= PROBLEM REQUIREMENTS =
Retype the data in its entirety, with no word changed.

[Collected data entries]

◆ ◆ ◆ ◆

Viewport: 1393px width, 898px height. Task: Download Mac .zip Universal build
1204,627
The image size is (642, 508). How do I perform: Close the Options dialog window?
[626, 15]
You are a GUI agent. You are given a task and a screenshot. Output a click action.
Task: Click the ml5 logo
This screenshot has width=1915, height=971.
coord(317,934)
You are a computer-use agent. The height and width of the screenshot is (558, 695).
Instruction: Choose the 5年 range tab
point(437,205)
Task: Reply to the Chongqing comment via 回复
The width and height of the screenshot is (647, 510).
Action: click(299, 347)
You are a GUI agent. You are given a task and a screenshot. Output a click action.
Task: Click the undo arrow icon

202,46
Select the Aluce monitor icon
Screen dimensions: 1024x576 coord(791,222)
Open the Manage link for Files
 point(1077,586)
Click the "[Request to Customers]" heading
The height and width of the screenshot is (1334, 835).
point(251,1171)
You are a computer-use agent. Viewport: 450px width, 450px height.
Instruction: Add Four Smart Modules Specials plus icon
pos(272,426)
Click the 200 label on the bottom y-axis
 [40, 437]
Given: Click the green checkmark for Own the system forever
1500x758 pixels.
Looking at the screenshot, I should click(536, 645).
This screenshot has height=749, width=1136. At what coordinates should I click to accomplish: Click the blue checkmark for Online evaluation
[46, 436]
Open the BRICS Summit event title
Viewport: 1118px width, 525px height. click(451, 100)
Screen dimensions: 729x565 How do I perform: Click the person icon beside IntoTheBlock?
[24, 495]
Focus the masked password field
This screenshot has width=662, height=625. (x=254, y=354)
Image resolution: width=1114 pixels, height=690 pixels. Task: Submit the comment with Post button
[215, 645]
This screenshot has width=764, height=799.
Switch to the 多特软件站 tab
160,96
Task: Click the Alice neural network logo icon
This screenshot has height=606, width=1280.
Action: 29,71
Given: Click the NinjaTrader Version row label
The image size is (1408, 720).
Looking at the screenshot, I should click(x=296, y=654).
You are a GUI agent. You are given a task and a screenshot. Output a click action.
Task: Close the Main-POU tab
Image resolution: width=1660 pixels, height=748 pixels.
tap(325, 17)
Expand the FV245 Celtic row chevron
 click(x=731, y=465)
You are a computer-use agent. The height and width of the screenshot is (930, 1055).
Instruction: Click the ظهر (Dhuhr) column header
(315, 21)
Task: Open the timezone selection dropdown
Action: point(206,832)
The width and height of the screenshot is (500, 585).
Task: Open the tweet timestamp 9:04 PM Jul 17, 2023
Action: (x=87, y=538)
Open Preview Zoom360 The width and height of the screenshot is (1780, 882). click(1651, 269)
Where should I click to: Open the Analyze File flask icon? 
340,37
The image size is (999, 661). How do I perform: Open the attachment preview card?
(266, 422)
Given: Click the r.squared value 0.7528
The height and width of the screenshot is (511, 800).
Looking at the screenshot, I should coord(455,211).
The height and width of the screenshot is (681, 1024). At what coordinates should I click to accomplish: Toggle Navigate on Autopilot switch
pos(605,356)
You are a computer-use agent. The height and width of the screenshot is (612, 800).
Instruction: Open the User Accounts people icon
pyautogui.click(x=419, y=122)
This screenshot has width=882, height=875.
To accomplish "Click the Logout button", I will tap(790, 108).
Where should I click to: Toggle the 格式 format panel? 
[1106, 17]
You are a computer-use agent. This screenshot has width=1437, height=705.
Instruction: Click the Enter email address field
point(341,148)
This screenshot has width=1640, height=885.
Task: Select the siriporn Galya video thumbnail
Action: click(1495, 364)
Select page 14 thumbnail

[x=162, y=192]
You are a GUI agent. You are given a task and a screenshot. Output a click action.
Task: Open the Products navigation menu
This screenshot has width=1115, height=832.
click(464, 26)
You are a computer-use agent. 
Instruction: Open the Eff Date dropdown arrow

◆ ◆ ◆ ◆

= EXERCISE RESPONSE =
Viewport: 1393px width, 898px height. Task: Download Mac .zip Universal build
1204,627
The image size is (642, 508). How do I perform: Close the Options dialog window?
[626, 15]
You are a GUI agent. You are given a task and a screenshot. Output a click action.
Task: Click the ml5 logo
This screenshot has width=1915, height=971.
coord(317,934)
You are a computer-use agent. The height and width of the screenshot is (558, 695).
Instruction: Choose the 5年 range tab
point(437,205)
Task: Reply to the Chongqing comment via 回复
The width and height of the screenshot is (647, 510).
Action: click(299, 347)
You are a GUI agent. You are given a task and a screenshot. Output a click action.
Task: Click the undo arrow icon

202,46
Select the Aluce monitor icon
Screen dimensions: 1024x576 coord(791,222)
Open the Manage link for Files
 point(1077,586)
Click the "[Request to Customers]" heading
The height and width of the screenshot is (1334, 835).
point(251,1171)
You are a computer-use agent. Viewport: 450px width, 450px height.
Instruction: Add Four Smart Modules Specials plus icon
pos(272,426)
Click the 200 label on the bottom y-axis
 [40, 437]
Given: Click the green checkmark for Own the system forever
1500x758 pixels.
Looking at the screenshot, I should click(536, 645).
This screenshot has height=749, width=1136. At what coordinates should I click to accomplish: Click the blue checkmark for Online evaluation
[46, 436]
Open the BRICS Summit event title
Viewport: 1118px width, 525px height. click(451, 100)
Screen dimensions: 729x565 How do I perform: Click the person icon beside IntoTheBlock?
[24, 495]
Focus the masked password field
This screenshot has width=662, height=625. (x=254, y=354)
Image resolution: width=1114 pixels, height=690 pixels. Task: Submit the comment with Post button
[215, 645]
This screenshot has width=764, height=799.
Switch to the 多特软件站 tab
160,96
Task: Click the Alice neural network logo icon
This screenshot has height=606, width=1280.
Action: 29,71
Given: Click the NinjaTrader Version row label
The image size is (1408, 720).
Looking at the screenshot, I should click(x=296, y=654).
You are a GUI agent. You are given a task and a screenshot. Output a click action.
Task: Close the Main-POU tab
Image resolution: width=1660 pixels, height=748 pixels.
tap(325, 17)
Expand the FV245 Celtic row chevron
 click(x=731, y=465)
You are a computer-use agent. The height and width of the screenshot is (930, 1055).
Instruction: Click the ظهر (Dhuhr) column header
(315, 21)
Task: Open the timezone selection dropdown
Action: point(206,832)
The width and height of the screenshot is (500, 585).
Task: Open the tweet timestamp 9:04 PM Jul 17, 2023
Action: (x=87, y=538)
Open Preview Zoom360 The width and height of the screenshot is (1780, 882). click(1651, 269)
Where should I click to: Open the Analyze File flask icon? 
340,37
The image size is (999, 661). How do I perform: Open the attachment preview card?
(266, 422)
Given: Click the r.squared value 0.7528
The height and width of the screenshot is (511, 800).
Looking at the screenshot, I should coord(455,211).
The height and width of the screenshot is (681, 1024). At what coordinates should I click to accomplish: Toggle Navigate on Autopilot switch
pos(605,356)
You are a computer-use agent. The height and width of the screenshot is (612, 800).
Instruction: Open the User Accounts people icon
pyautogui.click(x=419, y=122)
This screenshot has width=882, height=875.
To accomplish "Click the Logout button", I will tap(790, 108).
Where should I click to: Toggle the 格式 format panel? 
[1106, 17]
You are a computer-use agent. This screenshot has width=1437, height=705.
Instruction: Click the Enter email address field
point(341,148)
This screenshot has width=1640, height=885.
Task: Select the siriporn Galya video thumbnail
Action: click(1495, 364)
Select page 14 thumbnail

[x=162, y=192]
You are a GUI agent. You are given a task and a screenshot. Output a click action.
Task: Open the Products navigation menu
This screenshot has width=1115, height=832.
click(464, 26)
You are a computer-use agent. 
Instruction: Open the Eff Date dropdown arrow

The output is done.